Viaggi di istruzione: responsabilità del docente accompagnatore

Alfonso – Durante un viaggio d’istruzione con pernottamenti in hotel un alunno dopo aver  ricevuto ordini di entrare nella stanza e di dormire sino al mattino seguente alle ore 8-00 per la prima colazione, come previsto dal programma di viaggio, esce senza permesso dalla stanza e si reca in bar o discoteca il docente accompagnatore è punibile?

Paolo Pizzo – Gentilissimo Alfonso,

la C.M. 14 ottobre 1992, n. 291 recitava:

Sembra superfluo rammentare che detto incarico [docente accompagnatore] comporta l’obbligo di una attenta ed assidua vigilanza degli alunni, con l’assunzione delle responsabilità di cui all’art. 2047 del codice civile integrato dalla norma di cui all’art. 61 della L. 11 luglio 1980, n. 312, che limita la responsabilità patrimoniale del personale della scuola ai soli casi di dolo e colpa grave.

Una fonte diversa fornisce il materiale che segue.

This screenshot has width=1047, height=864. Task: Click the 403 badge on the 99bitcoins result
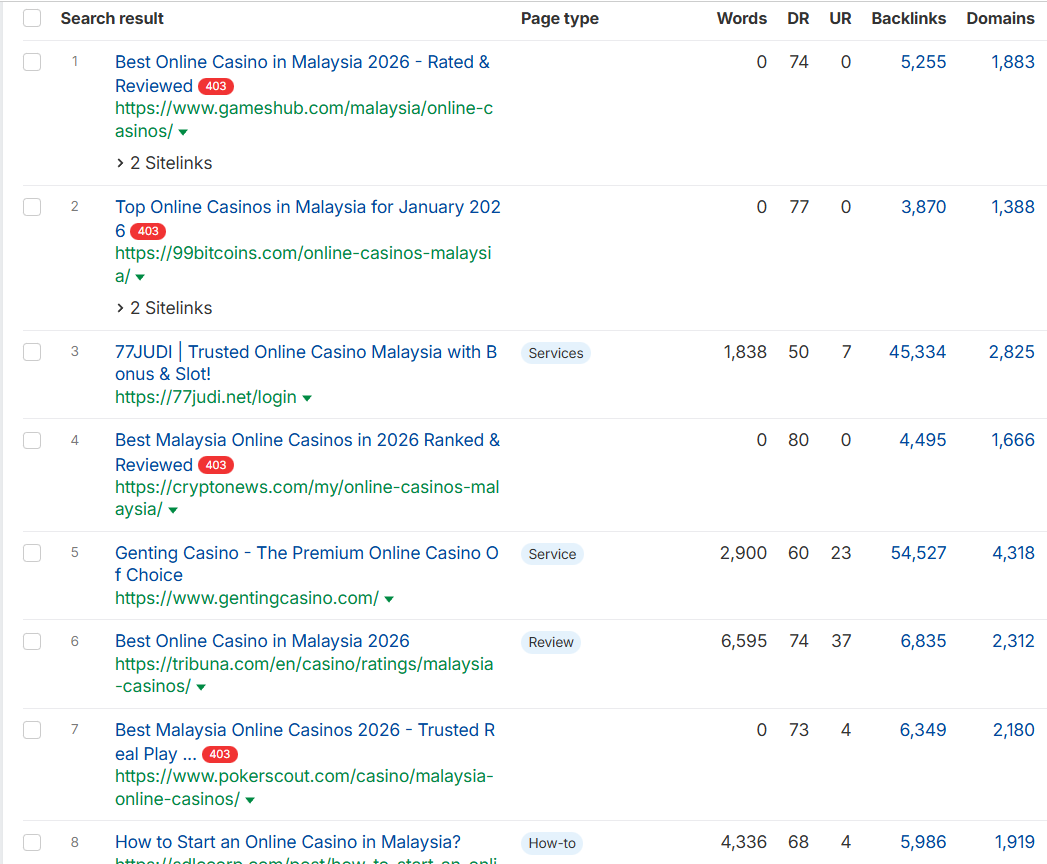pos(148,231)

Una vigilanza così qualificata deve essere esercitata non solo a tutela dell’incolumità degli alunni, ma anche a tutela del patrimonio artistico nei cui confronti troppo spesso, purtroppo, vengono da più parti lamentati danni, anche gravi, a causa dell’irrazionale e riprovevole comportamento dei singoli alunni o di gruppi di essi. […] Al fine di evitare un rallentamento della sorveglianza, il programma del viaggio non deve prevedere tempi morti (ore cosiddette «a disposizione»)”.

Una recente sentenza quella della Corte di Cassazione n. 1769 dell’8 febbraio 2012 ha sentenziato:

“…l’accoglimento della domanda di iscrizione con la conseguente ammissione dell’allievo a scuola, determina l’instaurazione di un vincolo negoziale, dal quale sorge l’obbligazione di vigilare sulla sicurezza e l’incolumità dell’allievo nel tempo in cui questi fruisce della prestazione scolastica in tutte le sue espressioni, anche al fine di evitare che l’allievo procuri danni a sé stesso ”.

Ultimamente la questione “vigilanza e viaggi di istruzione” è di ampio dibattito non solo nelle aule dei tribunali ma anche in sede di collegi docenti e consigli di classe.

Non è neanche da escludere che al calo dei viaggi d’istruzione abbia contribuito l’aspetto della vigilanza e quindi il timore dei docenti che possa sempre succedere qualcosa di imprevedibile e quali  tutele potrebbe quindi avere il docente in questi casi .

Non è sicuramente possibile una risposta univoca al tuo quesito. Questo perché dipende da tanti fattori: come ha organizzato la scuola la vigilanza del relativo viaggio di istruzione?; Quali fatti sono accaduti durante il viaggio (un allievo è scappato? Si è fatto male? Ci sono stati dei danni causati dagli allievi alle stanze dell’hotel? Al patrimonio artistico ecc.?); Dov’era l’insegnante quando sono accaduti questi avvenimenti? Esisteva all’origine un regolamento di vigilanza?

Il mio parere è che ogni caso è a sé. Certo poi dipende dalla gravità di ciò che accade, quando accade (durante la presenza dell’insegnante? La notte? Durante una visita?) e ciò che poi potrà dimostrare l’insegnante a sua discolpa.

Nel tuo caso, quindi, io non mi preoccuperei più di tanto se accade solo ciò che descrivi senza quindi ulteriori gravi conseguenze.

Anzi, a mio avviso è lo studente che potrebbe essere oggetto di sanzione disciplinare considerato che i viaggi di istruzione sono sempre “scuola”, pertanto tanto il docente quanto l’allievo devono sottostare ad una serie di regole e di doveri che non vengono meno solo per il fatto che non si è nell’edificio scolastico.

Per il resto quindi, basta dimostrare la tua buona fede e il tuo comportamento di “buon padre di famiglia”, atteso che il docente non può certo essere in servizio 24 ore su 24 anche se si tratta di un viaggio di istruzione.

E’ ovvio però che se alla “fuga” dalla stanza dovesse poi succedere qualcosa di grave allora la questione potrebbe cambiare. Dico questo perché le recenti sentenze sull’argomento non fanno altro che dimostrare la colpa della scuola per qualsiasi fatto accaduto che riguardi l’incolumità degli allievi.

A titolo di esempio ricordiamo il caso della sedicenne precipitata, dopo aver scavalcato un parapetto, dal lastrico solare non destinato al passaggio di un hotel ove soggiornava in gita scolastica.

Se ciò accade, afferma la Cassazione, ne possono rispondere l’albergatore, la scuola e i docenti.